## WHAT TO WORK ON
"Choose the Joomla category icon" appears in one line of the records below. Output that line and each one after it, exactly, through the last line.
===== MATERIAL FOR THIS EXERCISE
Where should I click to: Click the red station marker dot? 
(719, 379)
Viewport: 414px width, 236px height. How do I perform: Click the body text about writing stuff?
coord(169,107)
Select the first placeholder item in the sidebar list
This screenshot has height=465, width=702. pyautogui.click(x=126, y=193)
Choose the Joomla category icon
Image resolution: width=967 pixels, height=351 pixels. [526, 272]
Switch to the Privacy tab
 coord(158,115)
==========
## RESPONSE TO THE TASK
Choose the Joomla category icon
Image resolution: width=967 pixels, height=351 pixels. [526, 272]
Switch to the Privacy tab
 coord(158,115)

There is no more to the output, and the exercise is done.